Haunted Dungeons: Hyakki Castle is the definition of niche. This first-person RPG starts your four-man team at the bottom of a creepy 1600s Japanese Castle, asking you to explore and fight your way up the building to defeat an evil sorcerer who threatens the Tokugawa Shogunate. Each floor in the castle is a grid-based dungeon with a beginning, an end and many enemies and puzzles in between. You explore these maps similarly to a chess board, moving one square at a time and rotating your view at 90-degree increments.

The core gameplay loop is simple, you start each floor with an incomplete map of its layout which fills in as you explore the lonely narrow corridors, solving puzzles, fighting Yokai (supernatural creatures from Japanese folklore) and collecting items for party members to use. While not quite a full-on horror game, Hyakki Castle is an eerie place to be in and does present occasional jump-scares. Fitting with this is the lack of any music, leaving your ears to focus purely on the sounds of trap doors opening, spike traps springing and monsters grunting.

Combat is a key focus. When facing an enemy, you cycle through party members on the fly and use an attack from each one while the others cooldown for you to use again. Enemies also attack on a cooldown and generally your best option when they do is to dodge by moving to a different square. Foes usually have enormous amounts of hit points, making combat slow and tedious, unless you’re able to take advantage of weaknesses. Yokai who have fire, water or earth elements are weak to water, earth and fire respectively so using the right one will increase damage done and slightly speed up battles. Unfortunately, this alone isn’t powerful enough to get through enemies at a less-than-boring rate, especially since elemental attacks use up magic points so they must be used sparingly. The real trick to quickly dispatching enemies, therefore being able to enjoy the game, is to use the party-split mechanic. At any time, the team can be separated into two squads with the screen split in half as well as if it were local multiplayer, but only one squad can be controlled at a time. This creates a combat opportunity to surround the enemy with the two teams, allowing one to deal critical damage from behind while the other draws attention from the front. Swapping between the teams quickly enough to dodge attacks, and holding enemy attention to attack from behind in quick succession is difficult, but successfully pulling this off is the main, perhaps only, source of great satisfaction in the game. Players who choose not to take advantage of this mechanic should still be able to progress, but at a snail’s pace in comparison to those who master the technique, and this will likely be the determining factor for whether the player enjoys the game or not.

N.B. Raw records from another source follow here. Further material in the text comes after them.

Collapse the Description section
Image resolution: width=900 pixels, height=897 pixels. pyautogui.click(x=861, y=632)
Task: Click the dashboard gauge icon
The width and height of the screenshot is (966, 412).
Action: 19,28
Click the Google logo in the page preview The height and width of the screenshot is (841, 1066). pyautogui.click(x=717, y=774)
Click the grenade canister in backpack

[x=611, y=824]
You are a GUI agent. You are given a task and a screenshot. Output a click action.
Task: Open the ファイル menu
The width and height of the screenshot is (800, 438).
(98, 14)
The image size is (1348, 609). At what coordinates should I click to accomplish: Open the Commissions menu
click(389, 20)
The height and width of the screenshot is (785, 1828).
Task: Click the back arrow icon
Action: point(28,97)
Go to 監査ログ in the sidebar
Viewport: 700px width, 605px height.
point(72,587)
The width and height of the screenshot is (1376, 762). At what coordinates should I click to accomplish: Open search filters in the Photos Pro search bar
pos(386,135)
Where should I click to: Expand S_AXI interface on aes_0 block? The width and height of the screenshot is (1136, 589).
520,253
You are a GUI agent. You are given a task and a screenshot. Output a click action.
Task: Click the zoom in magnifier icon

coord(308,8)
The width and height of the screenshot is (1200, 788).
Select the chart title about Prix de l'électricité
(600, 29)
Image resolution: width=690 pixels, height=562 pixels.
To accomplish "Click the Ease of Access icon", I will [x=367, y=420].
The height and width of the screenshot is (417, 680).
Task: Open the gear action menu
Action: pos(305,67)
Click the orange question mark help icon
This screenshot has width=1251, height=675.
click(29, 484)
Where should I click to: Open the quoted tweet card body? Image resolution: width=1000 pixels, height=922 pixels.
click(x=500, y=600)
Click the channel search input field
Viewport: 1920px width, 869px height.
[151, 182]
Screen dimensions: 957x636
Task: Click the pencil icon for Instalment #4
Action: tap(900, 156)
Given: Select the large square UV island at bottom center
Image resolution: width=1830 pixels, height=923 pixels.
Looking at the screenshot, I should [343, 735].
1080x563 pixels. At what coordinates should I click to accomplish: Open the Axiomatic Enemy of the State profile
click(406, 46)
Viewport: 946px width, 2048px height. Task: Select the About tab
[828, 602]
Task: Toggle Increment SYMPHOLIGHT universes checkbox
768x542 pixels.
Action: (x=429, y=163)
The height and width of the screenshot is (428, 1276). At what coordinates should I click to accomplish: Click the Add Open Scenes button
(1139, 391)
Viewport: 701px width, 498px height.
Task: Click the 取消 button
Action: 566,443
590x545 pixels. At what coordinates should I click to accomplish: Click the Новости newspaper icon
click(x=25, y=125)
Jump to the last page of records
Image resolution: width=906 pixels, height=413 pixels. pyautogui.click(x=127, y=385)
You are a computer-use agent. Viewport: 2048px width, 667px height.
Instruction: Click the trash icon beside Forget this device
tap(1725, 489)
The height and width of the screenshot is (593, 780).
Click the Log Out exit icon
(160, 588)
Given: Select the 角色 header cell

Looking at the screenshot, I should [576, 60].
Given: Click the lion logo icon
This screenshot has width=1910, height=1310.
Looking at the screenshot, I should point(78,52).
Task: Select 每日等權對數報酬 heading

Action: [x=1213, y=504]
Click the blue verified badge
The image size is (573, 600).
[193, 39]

Outside of combat, puzzles add some gameplay variety and usually reward the player with armour and items for health or magic restoration. Collecting these is fun and each one is themed appropriately, originating from Japanese culture and even coming with a description of its use in real life or mythology. Graphics are good and seem to set the tone exactly as intended. Textures are especially high quality, but there is a general lack of variety in the environments. Most walls look identical and rooms and corridors are usually empty, though this may be intentional to keep dungeons more labyrinthian and confusing.

Ultimately, the game is very focussed on just two draws, the moderate satisfaction of collecting items, and for those who achieve it, the fun of overwhelming and quickly destroying powerful enemies. For hardcore fans of dungeon crawlers who are also up for a difficult multi-tasking challenge and really like the 1600s Japan setting, there is fun to be had with Hyakki Castle. Unfortunately, even for the specific gamer that meets the criteria, the game’s rough edges (debug code appearing in menus, and apparently mistranslated tutorials) will detract from the experience, enough to advise that buyers wait for a large price drop from the game’s original $14 before buying.